Ha relativamente tenuto la base imprenditoriale della “meccanica, elettricità ed elettronica e dei mezzi di trasporto” (-53 unità, -1%), composto 5.094 imprese, pari al 21,5% delle imprese artigiane dell’industria regionale.

La forma giuridica

Le società di capitale sono rimaste sostanzialmente invariate (+0,1%, +3 imprese), e rappresentano il 18,8% delle imprese attive artigiane dell’industria in senso stretto.

In diminuzione le società di persone (-308 imprese, -5,3%) che sono ora il 23,4% del totale, ma soprattutto le ditte individuali (-468 unità, -3,3%), che sono il 57,8% del totale.

Sostanzialmente stabili le altre forme societarie come cooperative e consorzi.

 

L’artigianato delle costruzioni

Nel 2025 il volume d’affari a prezzi correnti dell’artigianato delle costruzioni è diminuito del -1,4%, flessione dimezzata rispetto all’anno precedente, ma peggiore rispetto al -0,7% del volume d’affari complessivo in regione delle costruzioni nel 2025 (positivamente influenzato dal +1,2% realizzato dalle imprese con più di 50 addetti).

Alla fine del 2025 la consistenza delle imprese attive artigiane, che costituiscono l’effettiva base imprenditoriale, nelle costruzioni è scesa a 47.370 unità, con una diminuzione di 1.669 imprese.
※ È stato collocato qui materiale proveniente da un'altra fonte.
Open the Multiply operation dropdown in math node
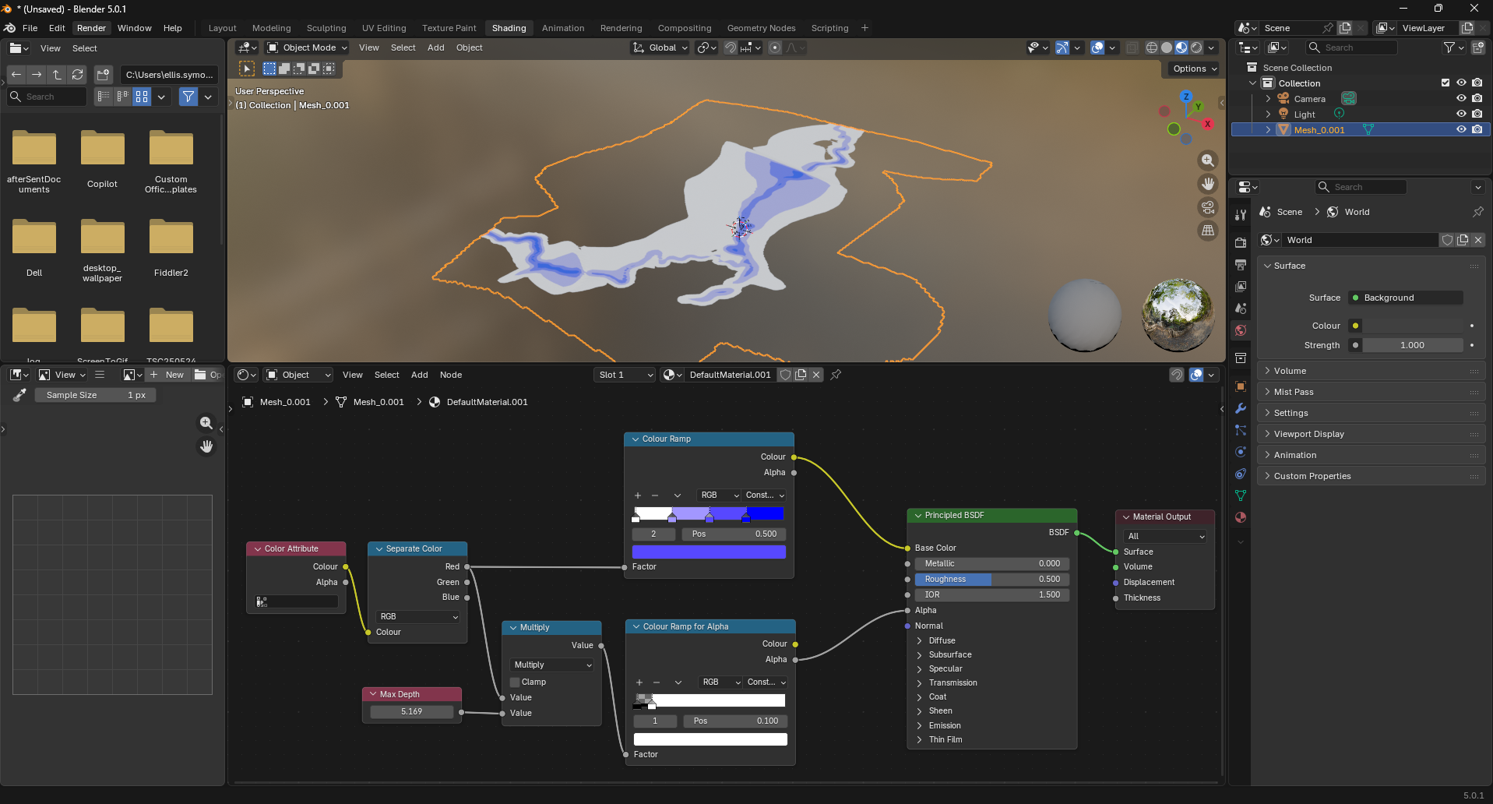 tap(552, 665)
La flessione è stata del -3,4%, peggiore di quella del complesso delle imprese dell’industria delle costruzioni regionale (-2,4%) e dell’artigianato delle costruzioni dell’intero territorio nazionale (-2%).

La riduzione della base imprenditoriale è derivata dalla consistente flessione delle imprese operanti nei lavori di costruzione specializzati (-1.361 unità, -3,2%), settore che era stato in precedenza favorito dalle misure di sostegno statali e che è costituito ora da 41.110 imprese, per lo più di piccola dimensione, che operano in gran parte in sub appalto. Ma la contrazione delle attive nella costruzione di edifici è stata anche più rapida (-284 unità, -4,5%), tanto che sono scese a 6.070 unità. Il piccolo gruppo delle imprese di ingegneria civile (190 imprese) ha subito una fortissima riduzione (-24 unità, -11,2%).

Se le società di capitali hanno continuato a crescere molto rapidamente (+5,9%, +350 unità), la flessione della base imprenditoriale artigiana si è tradotta, soprattutto, in una nuova e consistente riduzione delle ditte individuali (-1.801 unità, -4,5%), che con 37.868 imprese, pari a circa l’80% del totale, costituiscono sempre la base portante del settore. Netta la riduzione anche delle società di persone (-4%, -163 imprese). Anche il piccolo gruppo delle cooperative e consorzi non si è sottratto alla tendenza negativa (-5,1%, -8 imprese) e ora rappresenta solo lo 0,3% del settore.